I love to eat pudding but rarely make it because the whole custard aspect feels too involved except on rare occasions. Then I saw this recipe for perfect panna cotta on David Leibovitz' blog and decided to give it a whirl because, no custard! And I was also looking for ways to show off the beautiful berries we'd just picked at our annual pilgrimage to Story Farms in Catskill.
David wasn't exaggerating – it is amazingly easy to make, thanks to the powdered gelatin. Just make sure to start several hours before you plan to serve dessert as it needs time to cool in order to set fully.
I do not own a matched set of custard cups and I currently have only one ramekin so I used a combination of bowls and my small army of used Bonne Maman jam jars. One other reason to go with the jam jars is that you can just screw that little red-and-white-checked lid onto the jar, making it easier to store and transport if you wanted to something decadent like bring these on a picnic.
You can either unmold the panna cotta or just serve it as is in the bowl or jar you made it in with the fruit/syrup/chocolate right on top – equally tasty and pretty and much easier, methinks.
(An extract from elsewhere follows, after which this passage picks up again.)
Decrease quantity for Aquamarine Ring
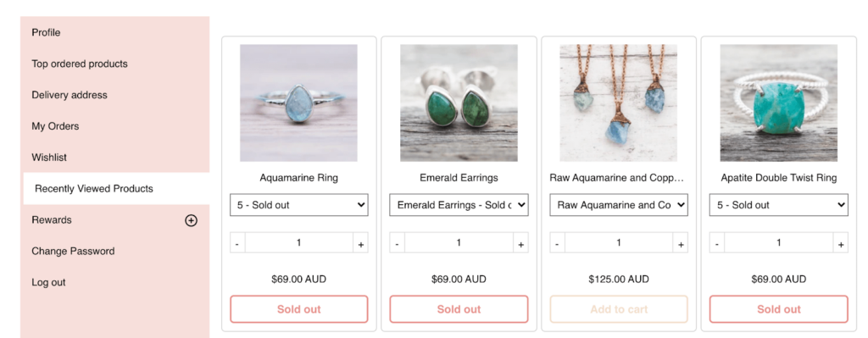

I unmolded one and then left the rest in their respective jars and bowls.
Serve with the fresh fruit of your choice – strawberries, peaches, raspberries, blueberries, and more. You could also shave a little dark chocolate over it or drizzle a little honey on it if you don't have any fruit on hand. I added a drizzle of the linden blossom syrup that's currently infusing in my fridge (post coming soon) to mine and it was divine.
Perfect Panna Cotta
Adapted from Judy Witts Francini's Secrets from My Tuscan Kitchen
Makes 8 servings
4 cups (2 pints) heavy cream or half-and-half – I used 1 pint of each
1/2 cup organic cane sugar
2 teaspoons pure vanilla extract
2 packets powdered gelatin (about 4-1/2 teaspoons)
6 tablespoons cold water
1. Heat the heavy cream and sugar in a saucepan or microwave. Once the sugar is dissolved, remove from heat and stir in the vanilla extract.
2. Lightly grease eight small cups or bowls with a neutral-tasting oil - avocado, coconut, safflower, etc.
3. Sprinkle the gelatin over the cold water in a medium-sized bowl and let stand 5 to 10 minutes. Don't be alarmed if it has an unappealing, acrid odor.
4. Pour the very warm cream and sugar mixture over the gelatin and stir until the gelatin is completely dissolved.
5. Divide the mixture into the bowls or cups, then chill until firm - between 2-4 hours. If you'd like to unmold them before serving, run a sharp knife carefully around the edge of each bowl/cup and turn out onto a plate (I had to give mine quite a bit of assistance.) Top with fruit, chocolate, honey or syrup and serve.